The S&P 500 closed 0.2% lower after shifting between a steep morning loss
and a recovery in the afternoon. The Dow Jones Industrial Average climbed 0.4%
and the Nasdaq composite dropped 0.8% after making similar swings. The moves
mark yet another series of sharp twists for markets over the last few days.
Wall Street tumbled on Friday for its worst day since April and bounced back
on Monday for its best day since May. The swings were prompted by shifting
trade sentiment between the U.S. and China.
The latest swing follows China's Commerce Ministry banning dealings by
Chinese companies with five subsidiaries of South Korean shipbuilder Hanwha
Ocean, swiping at President Donald Trump's efforts to rebuild the industry in
America. European markets were mixed and Asian markets fell.
All told, the S&P 500 fell 10.41 points to 6,644.31. The Dow Jones
Industrial Average 202.88 points to 46,270.46, and the Nasdaq sank 172.91 to
22,521.70.
Technology stocks are particularly sensitive to trade issues involving China
and were the biggest weights on the market. Big chipmakers and other companies
rely on China for raw materials and manufacturing. China's large consumer base
is also important for sales growth. Chipmaker Nvidia slumped 2.6% and Broadcom
fell 3.5%.
The ongoing trade war between the U.S. and the world has been an
unpredictable weight on the market. The trade conflict between the U.S. and
China is potentially the most economically consequential, owing to those
nations' positions as the two largest economies in the world.
International shipping and shipbuilding have become a major source of
friction between Washington and Beijing, with each side imposing new port fees
on each others' vessels. Those fees went into effect on Tuesday.
"We remain cautiously optimistic that both sides will ultimately pursue a
negotiated resolution, given the significant economic stakes," said Ulrike
Hoffmann-Burchardi, chief investment officer for the Americas and global head
of equities at UBS Global Wealth Management.
The U.S. economy has so far dodged any major impact from the frequently
shifting U.S. tariff policies. That could change if nations fall back into a
cycle of retaliatory tariffs and companies pass along more of the higher costs
to consumers.
The U.S. government shutdown has put a halt to the usual economic updates on
inflation, consumer spending and employment. That has made it more difficult
for investors and economists to continue gauging the economic impact from
tariffs. Wall Street is looking toward the latest round of company earnings and
forecasts to get a better sense of the broader economic picture.

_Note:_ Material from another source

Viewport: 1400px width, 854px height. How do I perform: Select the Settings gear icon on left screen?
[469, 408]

Upcoming profit reports will also help Wall Street gauge the broader
market's value amid criticism that it has become too expensive after prices
rose much faster than corporate profits. For stocks to look less expensive
overall, either prices need to fall, or companies' profits need to rise.
Banks were the first big sector to kick off the latest round of earnings
reports and the results hint at Wall Street notching one of its most profitable
quarters ever. Still, executives from major banks expressed various degrees of
caution about markets and the economy. JPMorgan Chase slipped 1.9%, Wells Fargo
rose 7.1% and Citigroup rose 3.9%.
Industrial firms and retailers were among the other companies making some of
the biggest gains. Caterpillar rose 4.5% and Walmart rose 5%.

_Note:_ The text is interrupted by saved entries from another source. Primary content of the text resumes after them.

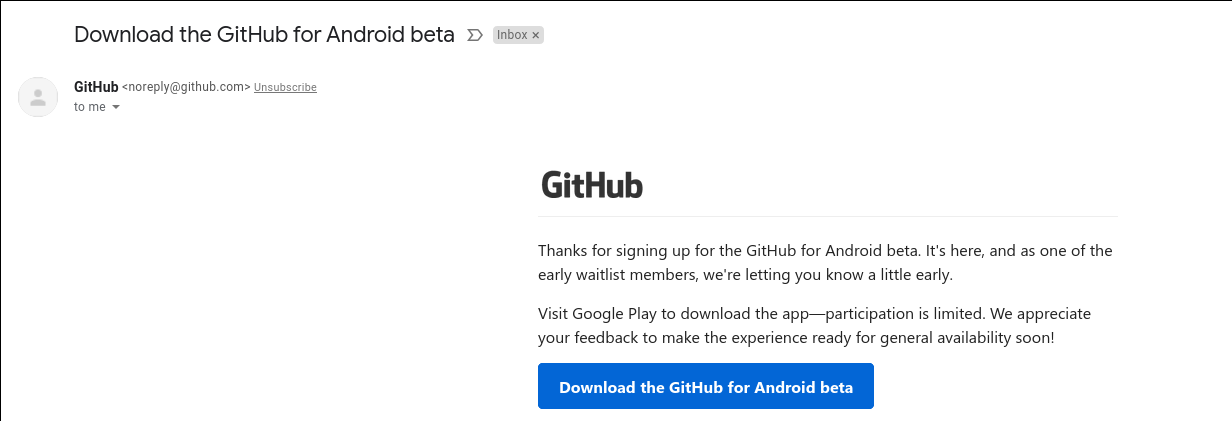This screenshot has height=421, width=1232.
Task: Click the words 'your feedback' in the message
Action: click(x=588, y=338)
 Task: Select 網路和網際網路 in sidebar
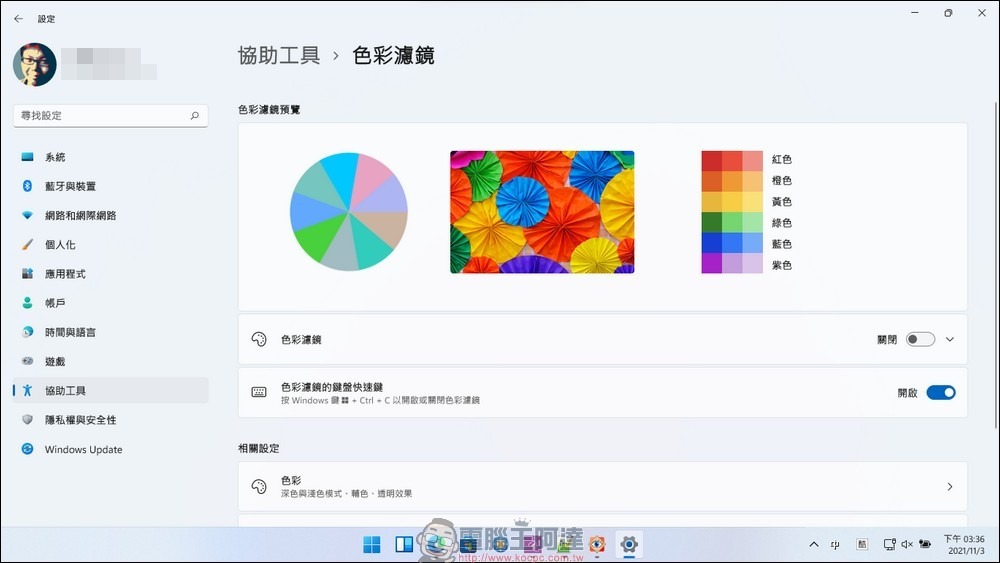pos(80,216)
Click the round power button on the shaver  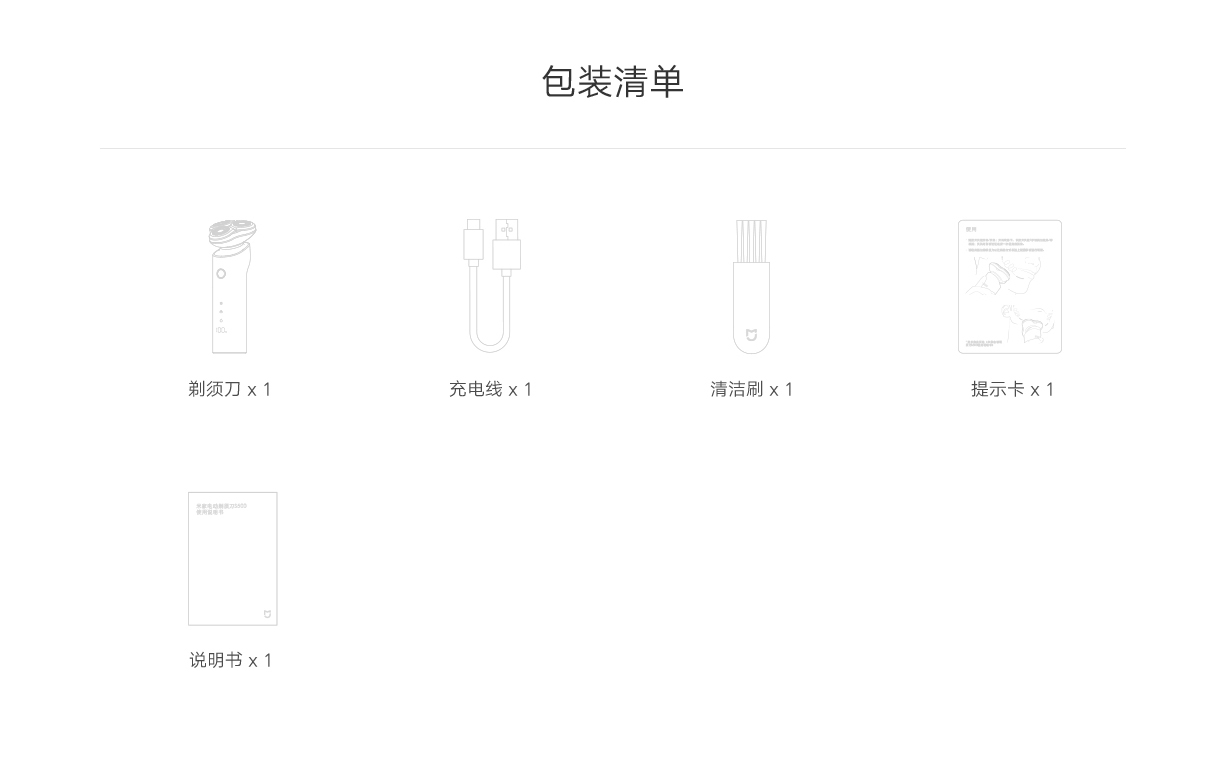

Beyond Meat's stock fell 24.6% and slipped below $1 as investors fretted
over the company's plans to cut its debt by issuing more shares.
A lack of updates about the U.S. economy has also left the Federal Reserve
without much of the information it uses to make policy decisions. The central
bank cut its benchmark interest rate by a quarter of a percentage point in
September amid worries that unemployment could worsen. That marked its first
cut of the year and Wall Street expects similar cuts at the Fed's meetings in
October and December.
Lapses in data about employment and inflation makes it more difficult for
the central bank to balance its tasks of both helping to maintain strong
employment while keeping prices stable. On Tuesday, Fed Chair Jerome Powell
again signaled that the Fed is slightly more worried about the job market.
"Rising downside risks to employment have shifted our assessment of the
balance of risks," he said, at a meeting of the National Association of
Business Economics in Philadelphia.
Treasury yields held relatively steady. The yield on the yield on the
10-year Treasury slipped to 4.03% from 4.05% late Friday. Bond markets were
closed in the U.S. on Monday for a holiday.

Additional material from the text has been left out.